INSTRUCTIONS TO FOLLOW
Return the entire listing, character for character.

————

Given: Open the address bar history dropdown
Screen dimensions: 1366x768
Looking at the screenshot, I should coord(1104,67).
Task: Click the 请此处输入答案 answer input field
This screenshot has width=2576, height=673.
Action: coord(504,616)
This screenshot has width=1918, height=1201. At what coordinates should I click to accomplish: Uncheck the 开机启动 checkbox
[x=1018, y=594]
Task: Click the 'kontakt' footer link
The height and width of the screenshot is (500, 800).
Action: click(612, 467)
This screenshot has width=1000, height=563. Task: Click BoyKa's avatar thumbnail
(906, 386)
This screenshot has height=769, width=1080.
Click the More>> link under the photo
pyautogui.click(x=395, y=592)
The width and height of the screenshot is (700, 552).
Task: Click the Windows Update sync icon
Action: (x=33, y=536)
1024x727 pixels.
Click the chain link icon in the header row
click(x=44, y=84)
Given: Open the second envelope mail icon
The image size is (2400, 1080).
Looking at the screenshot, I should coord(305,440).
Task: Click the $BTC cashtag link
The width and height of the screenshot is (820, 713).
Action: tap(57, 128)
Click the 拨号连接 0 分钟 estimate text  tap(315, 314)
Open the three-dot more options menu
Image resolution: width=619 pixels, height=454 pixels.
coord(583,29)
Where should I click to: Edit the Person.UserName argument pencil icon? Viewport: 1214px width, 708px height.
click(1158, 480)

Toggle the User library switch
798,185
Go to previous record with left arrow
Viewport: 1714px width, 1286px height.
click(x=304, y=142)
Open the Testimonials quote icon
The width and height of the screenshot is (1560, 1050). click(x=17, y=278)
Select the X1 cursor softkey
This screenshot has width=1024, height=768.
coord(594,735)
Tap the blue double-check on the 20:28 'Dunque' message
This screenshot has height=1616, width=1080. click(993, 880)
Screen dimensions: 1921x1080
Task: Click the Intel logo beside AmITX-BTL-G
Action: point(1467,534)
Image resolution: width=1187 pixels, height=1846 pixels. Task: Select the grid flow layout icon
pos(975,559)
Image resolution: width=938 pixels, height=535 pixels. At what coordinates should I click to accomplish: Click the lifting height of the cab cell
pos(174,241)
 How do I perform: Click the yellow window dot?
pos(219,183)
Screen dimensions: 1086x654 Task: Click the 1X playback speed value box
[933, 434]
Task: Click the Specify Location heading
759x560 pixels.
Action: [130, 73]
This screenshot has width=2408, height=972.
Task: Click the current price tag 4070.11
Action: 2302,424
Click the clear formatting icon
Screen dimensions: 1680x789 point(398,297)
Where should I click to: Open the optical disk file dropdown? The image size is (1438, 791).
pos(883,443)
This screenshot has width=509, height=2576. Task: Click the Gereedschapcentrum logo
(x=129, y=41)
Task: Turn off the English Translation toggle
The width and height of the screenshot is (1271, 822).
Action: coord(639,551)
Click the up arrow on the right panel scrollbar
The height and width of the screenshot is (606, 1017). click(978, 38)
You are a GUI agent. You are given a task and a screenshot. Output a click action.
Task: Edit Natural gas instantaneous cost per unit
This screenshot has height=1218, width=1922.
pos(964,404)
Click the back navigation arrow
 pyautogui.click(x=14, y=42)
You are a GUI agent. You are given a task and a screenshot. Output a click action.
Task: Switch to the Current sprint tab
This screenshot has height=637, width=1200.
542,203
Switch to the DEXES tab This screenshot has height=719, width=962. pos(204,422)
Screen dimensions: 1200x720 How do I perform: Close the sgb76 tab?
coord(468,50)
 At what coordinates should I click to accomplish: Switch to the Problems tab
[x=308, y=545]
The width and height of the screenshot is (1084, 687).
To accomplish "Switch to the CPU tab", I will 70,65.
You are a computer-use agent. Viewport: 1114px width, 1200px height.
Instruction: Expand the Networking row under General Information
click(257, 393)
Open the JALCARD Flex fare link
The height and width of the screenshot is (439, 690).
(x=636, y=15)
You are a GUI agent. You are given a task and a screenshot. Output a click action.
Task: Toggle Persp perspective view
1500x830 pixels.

————

EXERCISE SOLUTION
Given: Open the address bar history dropdown
Screen dimensions: 1366x768
Looking at the screenshot, I should coord(1104,67).
Task: Click the 请此处输入答案 answer input field
This screenshot has width=2576, height=673.
Action: coord(504,616)
This screenshot has width=1918, height=1201. At what coordinates should I click to accomplish: Uncheck the 开机启动 checkbox
[x=1018, y=594]
Task: Click the 'kontakt' footer link
The height and width of the screenshot is (500, 800).
Action: click(612, 467)
This screenshot has width=1000, height=563. Task: Click BoyKa's avatar thumbnail
(906, 386)
This screenshot has height=769, width=1080.
Click the More>> link under the photo
pyautogui.click(x=395, y=592)
The width and height of the screenshot is (700, 552).
Task: Click the Windows Update sync icon
Action: (x=33, y=536)
1024x727 pixels.
Click the chain link icon in the header row
click(x=44, y=84)
Given: Open the second envelope mail icon
The image size is (2400, 1080).
Looking at the screenshot, I should coord(305,440).
Task: Click the $BTC cashtag link
The width and height of the screenshot is (820, 713).
Action: tap(57, 128)
Click the 拨号连接 0 分钟 estimate text  tap(315, 314)
Open the three-dot more options menu
Image resolution: width=619 pixels, height=454 pixels.
coord(583,29)
Where should I click to: Edit the Person.UserName argument pencil icon? Viewport: 1214px width, 708px height.
click(1158, 480)

Toggle the User library switch
798,185
Go to previous record with left arrow
Viewport: 1714px width, 1286px height.
click(x=304, y=142)
Open the Testimonials quote icon
The width and height of the screenshot is (1560, 1050). click(x=17, y=278)
Select the X1 cursor softkey
This screenshot has width=1024, height=768.
coord(594,735)
Tap the blue double-check on the 20:28 'Dunque' message
This screenshot has height=1616, width=1080. click(993, 880)
Screen dimensions: 1921x1080
Task: Click the Intel logo beside AmITX-BTL-G
Action: point(1467,534)
Image resolution: width=1187 pixels, height=1846 pixels. Task: Select the grid flow layout icon
pos(975,559)
Image resolution: width=938 pixels, height=535 pixels. At what coordinates should I click to accomplish: Click the lifting height of the cab cell
pos(174,241)
 How do I perform: Click the yellow window dot?
pos(219,183)
Screen dimensions: 1086x654 Task: Click the 1X playback speed value box
[933, 434]
Task: Click the Specify Location heading
759x560 pixels.
Action: [130, 73]
This screenshot has width=2408, height=972.
Task: Click the current price tag 4070.11
Action: 2302,424
Click the clear formatting icon
Screen dimensions: 1680x789 point(398,297)
Where should I click to: Open the optical disk file dropdown? The image size is (1438, 791).
pos(883,443)
This screenshot has width=509, height=2576. Task: Click the Gereedschapcentrum logo
(x=129, y=41)
Task: Turn off the English Translation toggle
The width and height of the screenshot is (1271, 822).
Action: coord(639,551)
Click the up arrow on the right panel scrollbar
The height and width of the screenshot is (606, 1017). click(978, 38)
You are a GUI agent. You are given a task and a screenshot. Output a click action.
Task: Edit Natural gas instantaneous cost per unit
This screenshot has height=1218, width=1922.
pos(964,404)
Click the back navigation arrow
 pyautogui.click(x=14, y=42)
You are a GUI agent. You are given a task and a screenshot. Output a click action.
Task: Switch to the Current sprint tab
This screenshot has height=637, width=1200.
542,203
Switch to the DEXES tab This screenshot has height=719, width=962. pos(204,422)
Screen dimensions: 1200x720 How do I perform: Close the sgb76 tab?
coord(468,50)
 At what coordinates should I click to accomplish: Switch to the Problems tab
[x=308, y=545]
The width and height of the screenshot is (1084, 687).
To accomplish "Switch to the CPU tab", I will 70,65.
You are a computer-use agent. Viewport: 1114px width, 1200px height.
Instruction: Expand the Networking row under General Information
click(257, 393)
Open the JALCARD Flex fare link
The height and width of the screenshot is (439, 690).
(x=636, y=15)
You are a GUI agent. You are given a task and a screenshot. Output a click action.
Task: Toggle Persp perspective view
1500x830 pixels.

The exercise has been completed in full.